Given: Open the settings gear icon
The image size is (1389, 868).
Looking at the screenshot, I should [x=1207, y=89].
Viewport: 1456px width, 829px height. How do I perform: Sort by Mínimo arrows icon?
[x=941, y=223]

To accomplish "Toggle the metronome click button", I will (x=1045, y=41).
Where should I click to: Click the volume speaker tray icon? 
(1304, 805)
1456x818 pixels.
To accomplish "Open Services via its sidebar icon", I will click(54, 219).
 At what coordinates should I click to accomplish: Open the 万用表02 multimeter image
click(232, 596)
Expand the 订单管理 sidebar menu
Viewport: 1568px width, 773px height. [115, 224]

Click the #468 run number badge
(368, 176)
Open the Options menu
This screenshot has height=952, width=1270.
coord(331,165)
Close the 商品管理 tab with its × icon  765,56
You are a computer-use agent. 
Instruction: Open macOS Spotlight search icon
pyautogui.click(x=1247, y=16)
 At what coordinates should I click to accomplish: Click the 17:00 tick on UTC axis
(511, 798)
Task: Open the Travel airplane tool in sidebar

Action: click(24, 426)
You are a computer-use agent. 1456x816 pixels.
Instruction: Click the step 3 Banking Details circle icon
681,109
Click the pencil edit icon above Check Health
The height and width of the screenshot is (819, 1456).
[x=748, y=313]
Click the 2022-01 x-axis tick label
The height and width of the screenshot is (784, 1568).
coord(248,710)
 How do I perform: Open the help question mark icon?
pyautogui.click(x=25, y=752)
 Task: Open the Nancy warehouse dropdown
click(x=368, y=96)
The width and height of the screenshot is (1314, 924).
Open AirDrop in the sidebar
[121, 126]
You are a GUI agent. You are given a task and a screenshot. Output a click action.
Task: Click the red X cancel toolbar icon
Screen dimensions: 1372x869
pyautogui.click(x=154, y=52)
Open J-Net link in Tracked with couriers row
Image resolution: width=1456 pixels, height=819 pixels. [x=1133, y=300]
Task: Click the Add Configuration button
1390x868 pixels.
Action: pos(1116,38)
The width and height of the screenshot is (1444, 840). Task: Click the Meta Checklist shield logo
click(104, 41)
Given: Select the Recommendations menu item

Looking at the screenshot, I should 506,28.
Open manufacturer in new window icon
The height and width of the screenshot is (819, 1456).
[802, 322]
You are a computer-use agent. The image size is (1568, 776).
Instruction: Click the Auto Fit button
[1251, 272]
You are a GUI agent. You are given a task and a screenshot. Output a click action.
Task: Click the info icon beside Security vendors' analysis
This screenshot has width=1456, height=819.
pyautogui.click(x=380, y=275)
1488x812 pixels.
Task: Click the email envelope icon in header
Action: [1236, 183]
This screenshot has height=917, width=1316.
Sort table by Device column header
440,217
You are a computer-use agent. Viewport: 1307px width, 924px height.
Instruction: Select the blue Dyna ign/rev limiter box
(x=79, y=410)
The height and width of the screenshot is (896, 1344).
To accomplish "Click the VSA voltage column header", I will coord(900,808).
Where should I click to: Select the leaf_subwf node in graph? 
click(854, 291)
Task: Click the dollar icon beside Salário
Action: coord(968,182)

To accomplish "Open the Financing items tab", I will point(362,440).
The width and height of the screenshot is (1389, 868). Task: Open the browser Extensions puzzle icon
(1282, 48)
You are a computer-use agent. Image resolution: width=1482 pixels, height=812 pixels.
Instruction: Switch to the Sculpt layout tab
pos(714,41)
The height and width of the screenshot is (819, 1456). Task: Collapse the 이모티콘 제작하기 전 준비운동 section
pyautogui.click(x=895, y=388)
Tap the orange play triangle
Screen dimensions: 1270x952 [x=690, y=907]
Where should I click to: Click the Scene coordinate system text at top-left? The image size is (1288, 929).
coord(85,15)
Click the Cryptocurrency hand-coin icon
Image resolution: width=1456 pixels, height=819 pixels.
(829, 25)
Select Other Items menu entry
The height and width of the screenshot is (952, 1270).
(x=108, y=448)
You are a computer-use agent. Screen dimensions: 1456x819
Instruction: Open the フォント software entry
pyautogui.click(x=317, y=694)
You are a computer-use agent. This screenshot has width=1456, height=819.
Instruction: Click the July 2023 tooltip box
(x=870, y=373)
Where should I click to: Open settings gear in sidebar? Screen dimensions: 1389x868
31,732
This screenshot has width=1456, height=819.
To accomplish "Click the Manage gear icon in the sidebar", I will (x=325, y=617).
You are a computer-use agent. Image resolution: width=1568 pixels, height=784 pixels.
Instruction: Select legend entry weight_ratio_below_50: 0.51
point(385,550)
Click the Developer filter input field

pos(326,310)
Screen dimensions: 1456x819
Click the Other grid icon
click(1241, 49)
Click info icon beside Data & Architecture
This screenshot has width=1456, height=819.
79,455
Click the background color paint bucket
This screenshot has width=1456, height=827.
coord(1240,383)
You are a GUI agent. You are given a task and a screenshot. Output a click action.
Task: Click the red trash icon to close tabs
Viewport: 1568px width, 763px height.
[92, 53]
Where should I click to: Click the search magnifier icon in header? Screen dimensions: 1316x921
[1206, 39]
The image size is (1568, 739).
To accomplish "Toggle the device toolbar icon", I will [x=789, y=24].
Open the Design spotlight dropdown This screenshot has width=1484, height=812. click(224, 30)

## Your instructions
Look through the material above for the word "info" and copy every line that has it.

## Task result
Task: Click the info icon beside Security vendors' analysis
Click info icon beside Data & Architecture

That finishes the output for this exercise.